__Textauszug__.
▼▼▼

Es ist die Kleidung, die den Körper bedeutungsvoll macht. Aus dem Leib-Sein wird ein Körper-Haben. Die Sprache der Mode verwandelt das Sinnlich-Gegebene in ein Zeichensystem, das Subjektivitäten produziert. Und der Ort, an dem diese Form von begehrten Begierden anderer exemplarisch zum Vorschein kommt, ist der Laufsteg. Eine langgezogene Bühne, auf der Modekörper Kleider zur Schau stellen, wobei das Repertoire von Gebärden, Gesten, Bewegungen und Haltungen relativ beschränkt ist. Mit angehobenem Kinn, gerichtetem Blick und an den Seiten mitschwingenden Armen zieht der Modekörper bis am Ende des Laufstegs seine Linie. Dort angekommen legt er das Gewicht auf eine Hüfte, um sogleich eine gefrorene Pose einzunehmen. Freeze.

▲▲▲

__Datenauszug__.
▼▼▼

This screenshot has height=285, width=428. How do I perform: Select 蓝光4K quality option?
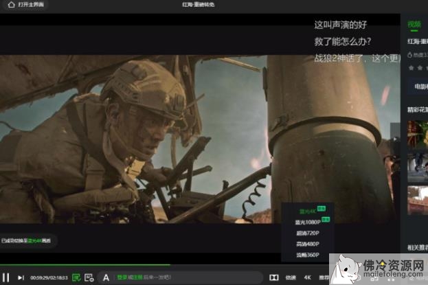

▲▲▲

__Aufgaben__.
a: Kannst du den Absatz „Es ist die Kleidung, die den Körper bedeutungsvoll macht“ im Textauszug über Mode und Laufsteg kürzer fassen, ohne seine wichtigsten Aussagen zu verlieren?
b: Wie ginge der Textauszug über Mode und Laufsteg nach dem Wort „Freeze“ weiter? Schreib ihn fort.
Die Daten stammen aus einer anderen Quelle.

__Lösungen__.
a: Kleidung macht den Körper bedeutungsvoll: Aus dem Leib-Sein wird ein Körper-Haben. Die Sprache der Mode verwandelt das Sinnliche in ein Zeichensystem, das Subjektivitäten hervorbringt. Am deutlichsten zeigt sich das auf dem Laufsteg. Auf dieser langen Bühne führen Modekörper Kleider mit einem begrenzten Repertoire an Gesten und Haltungen vor. Mit gehobenem Kinn, gerichtetem Blick und schwingenden Armen gehen sie bis zum Ende des Stegs. Dort verlagern sie das Gewicht auf eine Hüfte und erstarren in einer Pose.

b:
Voguing wiederum ahmt die Gesten und Posen des werbenden Modekörpers nach und transformiert sie in Tanz. Die Fesseln werden gelöst und die Schwingen geübt. Kreisende und fliessende Regungen der Hände und Arme erweitern die Bewegungsabläufe einer Modeschau. Ein einzelnes Element einer Figur kann so zum Ausgangspunkt einer ganzen Choreographie werden, wie das Gehen auf Zehenspitzen, dass das Tragen von High Heels simuliert. Voguing amplifiziert den Wunsch nach Anerkennung, die Begierde mittels Kleidung, performativer Inszenierung und körperlichen Ausdrucksformen, Posen, Bodendarbietungen und Dips zum Objekt der Begierde anderer zu werden. Die Lust an der Darstellung des Selbst durch das Sich-Verkleiden bietet somit die Möglichkeit, durch die Inkorporierung verschiedenster semiologischer Codes eine Identität zu schaffen, mit der man aus der Gemeinschaft heraussticht. Voguing mit seinen Exuberanz-Formen der Imitation ist in dieser Hinsicht der tänzerische Spiegel einer urbanisierten Gesellschaft am vorübergehenden Ende der Universalgeschichte, wo die angelsächsische Wunschmaschine des Konsums immer differenzierter Begehrlichkeiten weckte und dadurch dem Einzelnen immer mehr Optionen gab, zu werden, wer man gerne sein möchte.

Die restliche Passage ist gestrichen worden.